The parties disputed the eventual calculation of the purchase price for shares, and the original owners sought to have this issue arbitrated under the Agreement. The parties litigated a dispute about whether the relevant arbitration clauses of the Agreement were engaged. It was held that the clauses of the Agreement were engaged, and in 2013 the calculation of the purchase price for the shares was referred to arbitration.
In June and December 2016 the arbitrator made two awards regarding the purchase price of the shares. The arbitration, however, had not been concluded as a final award on costs had not been made. Mango Boulevard applied to set aside both awards. As the second award relied on the first award, it fell to the court to consider whether the first award should be set aside.
The purchaser argued that the arbitrator's awards dealt with matters beyond the scope of the reference to arbitration, and that the arbitrator failed to accord procedural fairness and natural justice which deprived the purchaser of its ability to present its case.
The original owners requested that, if the court allowed the application to set aside the award under section 34 of the Commercial Arbitration Act 2013 (Qld) (Act), the court should suspend the setting aside of proceedings for a period to give the arbitrator an opportunity to resume the arbitral proceedings.

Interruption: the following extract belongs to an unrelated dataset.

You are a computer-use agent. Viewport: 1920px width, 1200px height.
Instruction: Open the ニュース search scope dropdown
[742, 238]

The court dismissed the application.
Jackson J highlighted that the issue for consideration was whether the purchaser had made a case for setting aside the awards under section 34 of the Act, and if so, whether the court should suspend the setting aside of the arbitral proceedings to give the arbitrator an opportunity to take such action as in the arbitrator's opinion would eliminate the grounds for the awards being set aside.

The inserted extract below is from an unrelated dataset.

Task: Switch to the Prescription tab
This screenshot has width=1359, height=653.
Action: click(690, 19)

Jackson J held that the purchaser had not made out a case to set aside the awards. His Honour held that despite the purchaser's complaints about how the arbitrator had valued the purchase price of the shares, the arbitrator had not decided matters beyond the scope of the submission to arbitration. Further, while Jackson J accepted that notions of procedural fairness and natural justice were appropriately considered as a basis for setting aside an award under the Act, his Honour held that the arbitrator's conduct in the circumstances was not such so as to cause any real practical injustice to the purchaser.
In obiter, Jackson J stated that while section 32 of the Act made it clear that a final award terminated the arbitral proceedings and thus the mandate of the arbitral tribunal, this was not the case in respect of any 'partial' awards. Further, His Honour stated that while the provisions of the Act were such that an order to set aside an award had the effect of setting the arbitral proceedings at naught, this did not prevent the parties to the arbitration agreement referring this dispute again. There was, however, nothing in the Act which expressly provided for either a remitter or a new hearing in respect of any award that is set aside under section 34 of the Act.